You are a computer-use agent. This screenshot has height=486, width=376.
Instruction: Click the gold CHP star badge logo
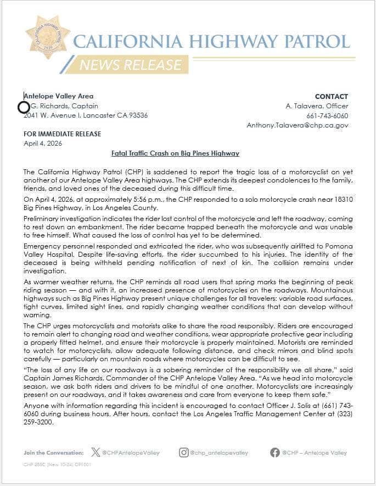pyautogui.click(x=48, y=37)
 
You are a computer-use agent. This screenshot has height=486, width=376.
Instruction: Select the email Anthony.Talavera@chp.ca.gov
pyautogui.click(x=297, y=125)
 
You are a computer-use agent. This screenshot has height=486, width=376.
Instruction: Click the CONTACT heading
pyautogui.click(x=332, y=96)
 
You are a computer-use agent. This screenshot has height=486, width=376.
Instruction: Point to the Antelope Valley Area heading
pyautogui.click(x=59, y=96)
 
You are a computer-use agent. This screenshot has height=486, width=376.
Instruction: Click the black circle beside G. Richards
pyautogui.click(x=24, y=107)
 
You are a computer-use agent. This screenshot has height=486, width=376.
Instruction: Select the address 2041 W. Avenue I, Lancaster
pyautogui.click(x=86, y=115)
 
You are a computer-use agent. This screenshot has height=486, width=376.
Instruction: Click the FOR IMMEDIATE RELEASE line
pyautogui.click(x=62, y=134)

——

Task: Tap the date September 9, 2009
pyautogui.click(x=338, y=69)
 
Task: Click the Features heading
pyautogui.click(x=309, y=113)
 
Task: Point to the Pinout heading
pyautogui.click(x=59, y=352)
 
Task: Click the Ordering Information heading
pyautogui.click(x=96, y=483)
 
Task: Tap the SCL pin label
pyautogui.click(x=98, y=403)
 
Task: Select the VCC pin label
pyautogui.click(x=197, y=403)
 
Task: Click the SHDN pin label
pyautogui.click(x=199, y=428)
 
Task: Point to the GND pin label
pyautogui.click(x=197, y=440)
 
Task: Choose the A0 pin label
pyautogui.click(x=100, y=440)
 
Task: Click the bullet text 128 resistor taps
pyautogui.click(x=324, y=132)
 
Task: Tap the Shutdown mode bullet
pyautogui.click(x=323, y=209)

——

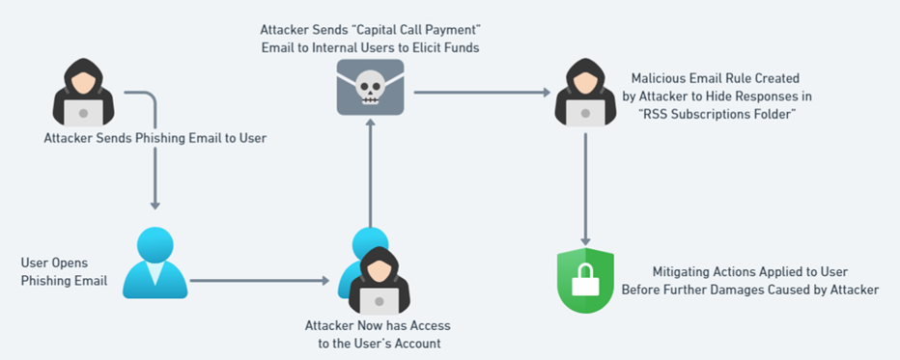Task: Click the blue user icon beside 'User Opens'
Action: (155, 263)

——

Problema a resolver:
Busca en las entradas cada línea que contenga la palabra "heading" y cópiala sin modificarla.

Respuesta completa:
Instruction: Click the CONTACT heading
Instruction: Point to the Antelope Valley Area heading
Task: Click the Features heading
Task: Point to the Pinout heading
Task: Click the Ordering Information heading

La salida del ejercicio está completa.